Once I had established the internal walls should be whitewashed and not red as stated in the instructions I sprayed the insides with Matt white with a few drops of matt brown to give a it a creamy/stone appearance as suggested by the latest paint analysis research by Micheal Crick-Smith



I might need to make some cladding for some of the insides if the plasticard is visible  once the hull is put together.

Next I sprayed the hull copper, in case any gaps are left between the copper foil when it was applied.

The humbrol metallic paint looks good in this light but is flat and uninspiring when viewed in different light as seen below


Next  a job for the masking tape, mostly tamiyia stuff of different thickness,imagine I will need more than this before the kits done.



Firstly I masked off the copper paint and the areas that are to be painted yellow on  both sides ready for spraying with humbrol  Matt black, I  have decided to use enamel paints  initially and then weather  the ship after building with acrylic paints or pastels/powders.

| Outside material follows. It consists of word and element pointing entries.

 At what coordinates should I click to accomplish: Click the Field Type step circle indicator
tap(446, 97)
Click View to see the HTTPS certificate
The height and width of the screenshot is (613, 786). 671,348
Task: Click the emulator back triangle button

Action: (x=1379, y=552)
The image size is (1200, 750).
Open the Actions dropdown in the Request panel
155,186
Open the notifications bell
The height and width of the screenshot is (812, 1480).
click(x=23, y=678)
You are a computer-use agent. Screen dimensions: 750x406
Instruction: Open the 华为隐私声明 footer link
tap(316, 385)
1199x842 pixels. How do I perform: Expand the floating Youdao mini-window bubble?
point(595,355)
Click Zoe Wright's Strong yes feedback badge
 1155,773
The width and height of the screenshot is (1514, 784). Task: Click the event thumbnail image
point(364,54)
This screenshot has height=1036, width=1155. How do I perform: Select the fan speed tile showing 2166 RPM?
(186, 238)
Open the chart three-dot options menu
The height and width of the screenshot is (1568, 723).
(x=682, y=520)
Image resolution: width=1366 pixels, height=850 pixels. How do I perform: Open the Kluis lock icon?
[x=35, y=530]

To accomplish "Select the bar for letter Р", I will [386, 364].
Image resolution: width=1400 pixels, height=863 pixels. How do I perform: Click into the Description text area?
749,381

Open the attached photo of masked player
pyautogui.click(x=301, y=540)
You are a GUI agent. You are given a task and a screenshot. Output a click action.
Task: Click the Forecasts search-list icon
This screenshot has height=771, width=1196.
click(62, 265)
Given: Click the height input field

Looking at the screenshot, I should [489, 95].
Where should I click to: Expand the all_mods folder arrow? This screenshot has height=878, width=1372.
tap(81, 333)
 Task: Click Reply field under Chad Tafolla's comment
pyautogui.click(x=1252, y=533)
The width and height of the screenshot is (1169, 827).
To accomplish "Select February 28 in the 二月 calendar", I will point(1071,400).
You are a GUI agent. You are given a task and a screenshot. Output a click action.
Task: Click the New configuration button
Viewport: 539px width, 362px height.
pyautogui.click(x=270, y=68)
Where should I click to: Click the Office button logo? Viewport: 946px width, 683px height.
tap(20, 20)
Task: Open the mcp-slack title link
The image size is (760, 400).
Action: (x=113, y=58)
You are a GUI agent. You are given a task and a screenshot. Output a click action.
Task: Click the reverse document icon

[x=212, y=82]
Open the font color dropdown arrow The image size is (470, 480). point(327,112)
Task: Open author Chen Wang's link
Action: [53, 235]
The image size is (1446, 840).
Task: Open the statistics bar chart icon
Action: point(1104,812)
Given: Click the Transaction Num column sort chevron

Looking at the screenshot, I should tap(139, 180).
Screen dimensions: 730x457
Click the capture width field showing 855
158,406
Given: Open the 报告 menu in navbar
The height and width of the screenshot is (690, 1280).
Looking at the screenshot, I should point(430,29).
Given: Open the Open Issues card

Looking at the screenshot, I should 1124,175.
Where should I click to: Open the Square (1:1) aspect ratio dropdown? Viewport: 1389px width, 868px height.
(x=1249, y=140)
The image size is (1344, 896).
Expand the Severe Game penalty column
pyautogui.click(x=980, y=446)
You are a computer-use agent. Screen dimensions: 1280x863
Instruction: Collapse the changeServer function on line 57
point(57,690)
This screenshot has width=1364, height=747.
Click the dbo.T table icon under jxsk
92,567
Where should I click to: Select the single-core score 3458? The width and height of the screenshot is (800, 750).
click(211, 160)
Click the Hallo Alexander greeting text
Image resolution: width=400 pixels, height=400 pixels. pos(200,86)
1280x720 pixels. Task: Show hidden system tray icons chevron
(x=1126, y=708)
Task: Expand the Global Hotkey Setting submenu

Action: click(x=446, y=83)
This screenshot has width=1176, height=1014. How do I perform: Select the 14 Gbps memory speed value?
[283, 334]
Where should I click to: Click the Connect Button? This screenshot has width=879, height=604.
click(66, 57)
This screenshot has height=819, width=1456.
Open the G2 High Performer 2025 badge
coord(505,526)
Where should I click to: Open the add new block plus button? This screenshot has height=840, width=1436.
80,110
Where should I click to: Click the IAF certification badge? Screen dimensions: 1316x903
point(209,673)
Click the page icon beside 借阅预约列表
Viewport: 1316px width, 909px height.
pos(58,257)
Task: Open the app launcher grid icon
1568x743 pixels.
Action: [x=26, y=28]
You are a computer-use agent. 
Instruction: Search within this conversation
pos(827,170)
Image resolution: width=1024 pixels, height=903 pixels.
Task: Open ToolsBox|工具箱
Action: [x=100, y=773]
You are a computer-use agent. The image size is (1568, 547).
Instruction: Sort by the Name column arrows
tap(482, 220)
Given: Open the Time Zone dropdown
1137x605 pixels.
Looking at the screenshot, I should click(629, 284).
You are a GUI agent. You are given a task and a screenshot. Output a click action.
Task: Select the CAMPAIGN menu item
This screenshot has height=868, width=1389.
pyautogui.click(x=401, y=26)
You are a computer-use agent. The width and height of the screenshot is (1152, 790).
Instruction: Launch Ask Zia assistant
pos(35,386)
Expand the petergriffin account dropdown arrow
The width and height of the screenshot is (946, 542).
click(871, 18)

I suppose you could spray the hull all black and the mask off the black and spray the yellow, but it could take quite a few coats of yellow to cover the black. So I decided to mask off the yellow and spray black, then mask again with low tack/de tacked to spray yellow, 
I also drew around the gondolas and masked off the interiors at the stern.


Two coats of thin black enamel was spayed on the hull.

Then the masking was removed revealing a nice paint job that's starting to look like a ship of the line
Quite exciting this stage as it suddenly starts to feel like your getting somewhere.

Above a close up once the tape has been removed, I left the black paint a few days to fully harden before I started to mask off the black areas in preparation for spraying the yellow stripes.

Thursday, 6 November 2014

Hms Victory purchase made to improve the kit

Update on a few Purchase made and a few I plan to make shortly. 
A while back I bought these rolls of copper to place over the keel.

They are self adhesive and very very thin, they came in at about £9.00 a roll. I will detail how their application went in future posts.

I also got 100 tiny yellow LED lights to light up the inside of the ship (cost about £7.00 from ebay) I will experiment with painting them to appear like  the lamps used.

Here a close up to show just how small they are
Here a photo of the lamps  to copy
I haveI also come across some wonderful   paper thin wooden decks costing about £70.00 from 
scale decks.com

 Other extras for super detailing the cannons on the upper decks have been sourced, and will be ordered when required.

Tuesday, 4 November 2014

HMS Victory, Airfix 1/100 additional research

 The instructions that come with this kit need to be treated with a healthy sceptisim, had to call in some back up with this publication below

Loads of photos and information in this book that helps to cut through some of the contradictions and uncertainties  faced when building this kit.
For example the Airfix /Heller  instructions suggest that the internal  walls on the gun decks are painted red ?
 I know the gun deck walls on the ship today are white  but were they painted red in 1805 ?
Well apparently not, they were white washed according to this publication and as I plan on lighting the ship inside small amounts of the wall may be visible.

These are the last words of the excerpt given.